Masculinity is associated with strength, dominance and aggression, while femininity is associated with gentleness, nurture and passivity. Boys learn how to be men through rejecting these traits associated with women, creating the behavior termed “toxic masculinity.” If manhood means that strength is everything while emotions are a weakness, femininity becomes the means by which somebody can take away a man’s status. Society uses shame to steer men away from feminine ideas, creating an underlying tension where they devalue femininity.
Fragile or toxic masculinity is one of the top drivers of dating conflict and insecurity. The most obvious reason is that men are required to be attracted to and cherish characteristics they were programmed to dislike within themselves. They grow up hearing “Do not be emotional,” “Do not be soft,” and “Do not be dramatic,” yet are expected to find women’s emotional expressiveness attractive and appreciate women’s nurturing disposition.

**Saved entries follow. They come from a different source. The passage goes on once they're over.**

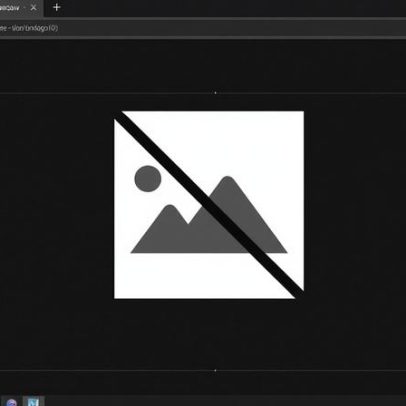This screenshot has width=406, height=406.
Task: Click the dark background left of the placeholder
Action: 57,205
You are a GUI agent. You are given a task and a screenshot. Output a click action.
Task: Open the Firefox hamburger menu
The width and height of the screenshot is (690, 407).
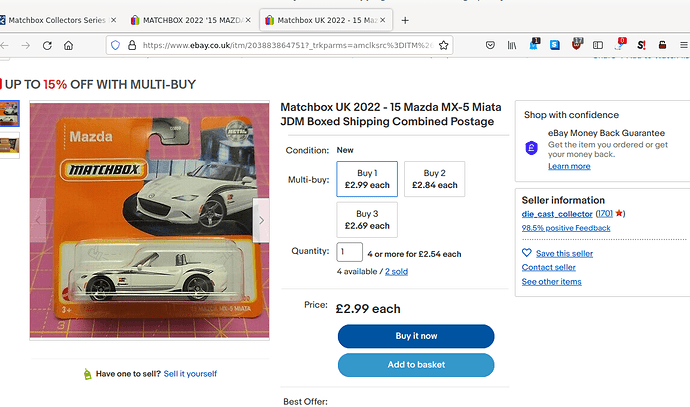coord(683,45)
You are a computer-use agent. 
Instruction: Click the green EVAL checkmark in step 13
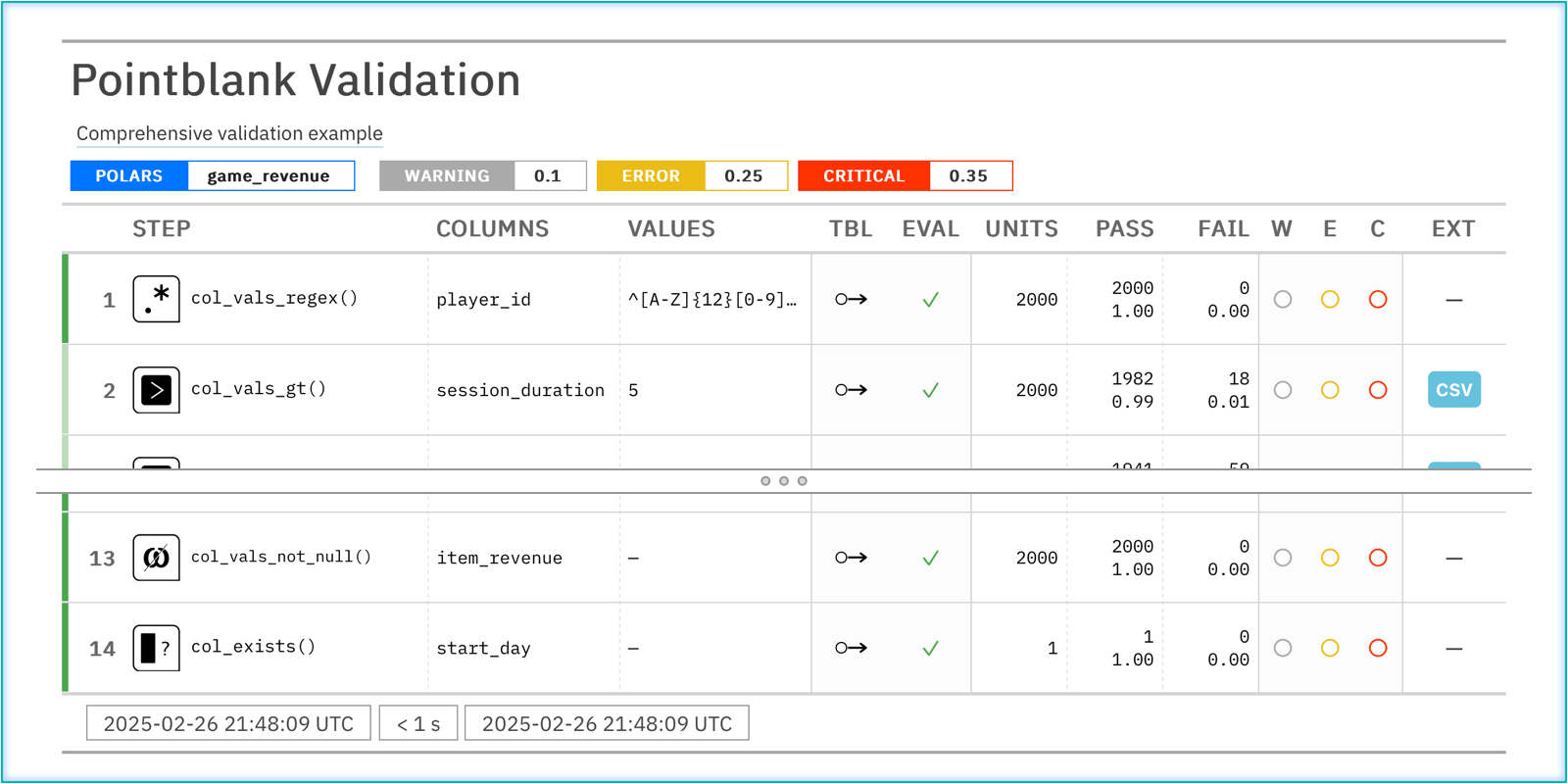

This is the background behind a man’s disdain for “dramatic” women. Men’s relationships with women shift into something that has less to do with connection and focuses more on status and validation.
Additionally, dating requires communication, vulnerability and emotional availability, the exact qualities shamed by how “masculine” is defined by society. When boys learn to do the opposite of girls, they miss out on learning key relationship skills, such as emotional literacy, empathy, reading social cues, conflict resolution and asking for needs without shame.
From this, it is no surprise that most heterosexual relationships are doomed to fail. Whether it’s because rejecting femininity is rooted in men’s identity, or because women and men function so differently when it comes to communication, the consequences of an upbringing rooted in toxic masculinity are finally being recognized by society.